● The task
Your answer should consist solely of the lines from the first line of the data through the line with "Responsibilities and functions (558, 2038)", each reproduced exactly.

● Supplied information
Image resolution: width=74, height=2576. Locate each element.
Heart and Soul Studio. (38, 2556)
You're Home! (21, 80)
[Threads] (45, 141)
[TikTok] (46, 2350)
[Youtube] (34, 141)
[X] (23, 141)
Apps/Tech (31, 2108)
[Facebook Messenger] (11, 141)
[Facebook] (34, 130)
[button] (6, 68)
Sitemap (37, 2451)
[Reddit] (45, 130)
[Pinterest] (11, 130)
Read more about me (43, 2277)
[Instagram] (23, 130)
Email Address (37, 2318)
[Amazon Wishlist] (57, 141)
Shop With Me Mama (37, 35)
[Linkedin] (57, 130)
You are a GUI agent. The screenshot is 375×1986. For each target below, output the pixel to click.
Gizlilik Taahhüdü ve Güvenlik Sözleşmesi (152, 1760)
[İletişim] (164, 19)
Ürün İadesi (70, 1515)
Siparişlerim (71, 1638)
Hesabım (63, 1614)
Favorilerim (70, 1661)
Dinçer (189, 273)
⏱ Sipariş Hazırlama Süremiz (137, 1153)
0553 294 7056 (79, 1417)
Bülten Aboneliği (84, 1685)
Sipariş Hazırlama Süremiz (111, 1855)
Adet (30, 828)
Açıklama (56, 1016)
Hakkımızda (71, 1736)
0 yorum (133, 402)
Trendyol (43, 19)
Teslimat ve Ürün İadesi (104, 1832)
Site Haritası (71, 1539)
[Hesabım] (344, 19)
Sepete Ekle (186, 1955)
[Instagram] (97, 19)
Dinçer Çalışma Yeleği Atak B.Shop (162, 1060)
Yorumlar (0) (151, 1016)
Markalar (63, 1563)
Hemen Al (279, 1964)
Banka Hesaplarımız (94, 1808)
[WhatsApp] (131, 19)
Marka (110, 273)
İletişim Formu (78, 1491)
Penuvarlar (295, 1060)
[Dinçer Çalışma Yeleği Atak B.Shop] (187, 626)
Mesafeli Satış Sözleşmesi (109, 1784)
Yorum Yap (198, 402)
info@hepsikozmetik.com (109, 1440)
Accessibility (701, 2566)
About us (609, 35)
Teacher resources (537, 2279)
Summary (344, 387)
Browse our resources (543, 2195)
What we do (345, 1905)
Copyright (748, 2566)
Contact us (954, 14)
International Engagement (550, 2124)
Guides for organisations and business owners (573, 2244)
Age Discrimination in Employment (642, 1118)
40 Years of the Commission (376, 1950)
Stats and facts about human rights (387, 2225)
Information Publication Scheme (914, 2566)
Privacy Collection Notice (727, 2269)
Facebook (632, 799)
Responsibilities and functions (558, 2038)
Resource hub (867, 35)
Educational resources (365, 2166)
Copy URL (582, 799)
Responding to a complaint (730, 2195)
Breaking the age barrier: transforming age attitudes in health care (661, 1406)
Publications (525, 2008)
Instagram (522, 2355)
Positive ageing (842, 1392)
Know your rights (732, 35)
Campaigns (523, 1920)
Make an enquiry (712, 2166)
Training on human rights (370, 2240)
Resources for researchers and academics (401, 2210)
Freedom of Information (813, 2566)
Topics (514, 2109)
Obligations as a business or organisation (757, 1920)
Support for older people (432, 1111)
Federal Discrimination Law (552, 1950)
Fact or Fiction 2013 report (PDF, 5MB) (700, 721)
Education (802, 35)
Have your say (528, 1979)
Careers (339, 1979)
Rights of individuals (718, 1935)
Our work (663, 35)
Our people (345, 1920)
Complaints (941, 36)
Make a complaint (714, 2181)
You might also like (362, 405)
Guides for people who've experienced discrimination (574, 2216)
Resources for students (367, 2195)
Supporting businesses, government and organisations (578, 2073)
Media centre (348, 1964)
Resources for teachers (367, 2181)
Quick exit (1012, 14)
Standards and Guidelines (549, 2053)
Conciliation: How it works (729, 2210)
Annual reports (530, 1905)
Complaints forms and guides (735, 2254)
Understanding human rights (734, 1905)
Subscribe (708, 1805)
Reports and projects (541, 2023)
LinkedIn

● Answer below
Image resolution: width=74, height=2576. Locate each element.
Heart and Soul Studio. (38, 2556)
You're Home! (21, 80)
[Threads] (45, 141)
[TikTok] (46, 2350)
[Youtube] (34, 141)
[X] (23, 141)
Apps/Tech (31, 2108)
[Facebook Messenger] (11, 141)
[Facebook] (34, 130)
[button] (6, 68)
Sitemap (37, 2451)
[Reddit] (45, 130)
[Pinterest] (11, 130)
Read more about me (43, 2277)
[Instagram] (23, 130)
Email Address (37, 2318)
[Amazon Wishlist] (57, 141)
Shop With Me Mama (37, 35)
[Linkedin] (57, 130)
You are a GUI agent. The screenshot is 375×1986. For each target below, output the pixel to click.
Gizlilik Taahhüdü ve Güvenlik Sözleşmesi (152, 1760)
[İletişim] (164, 19)
Ürün İadesi (70, 1515)
Siparişlerim (71, 1638)
Hesabım (63, 1614)
Favorilerim (70, 1661)
Dinçer (189, 273)
⏱ Sipariş Hazırlama Süremiz (137, 1153)
0553 294 7056 (79, 1417)
Bülten Aboneliği (84, 1685)
Sipariş Hazırlama Süremiz (111, 1855)
Adet (30, 828)
Açıklama (56, 1016)
Hakkımızda (71, 1736)
0 yorum (133, 402)
Trendyol (43, 19)
Teslimat ve Ürün İadesi (104, 1832)
Site Haritası (71, 1539)
[Hesabım] (344, 19)
Sepete Ekle (186, 1955)
[Instagram] (97, 19)
Dinçer Çalışma Yeleği Atak B.Shop (162, 1060)
Yorumlar (0) (151, 1016)
Markalar (63, 1563)
Hemen Al (279, 1964)
Banka Hesaplarımız (94, 1808)
[WhatsApp] (131, 19)
Marka (110, 273)
İletişim Formu (78, 1491)
Penuvarlar (295, 1060)
[Dinçer Çalışma Yeleği Atak B.Shop] (187, 626)
Mesafeli Satış Sözleşmesi (109, 1784)
Yorum Yap (198, 402)
info@hepsikozmetik.com (109, 1440)
Accessibility (701, 2566)
About us (609, 35)
Teacher resources (537, 2279)
Summary (344, 387)
Browse our resources (543, 2195)
What we do (345, 1905)
Copyright (748, 2566)
Contact us (954, 14)
International Engagement (550, 2124)
Guides for organisations and business owners (573, 2244)
Age Discrimination in Employment (642, 1118)
40 Years of the Commission (376, 1950)
Stats and facts about human rights (387, 2225)
Information Publication Scheme (914, 2566)
Privacy Collection Notice (727, 2269)
Facebook (632, 799)
Responsibilities and functions (558, 2038)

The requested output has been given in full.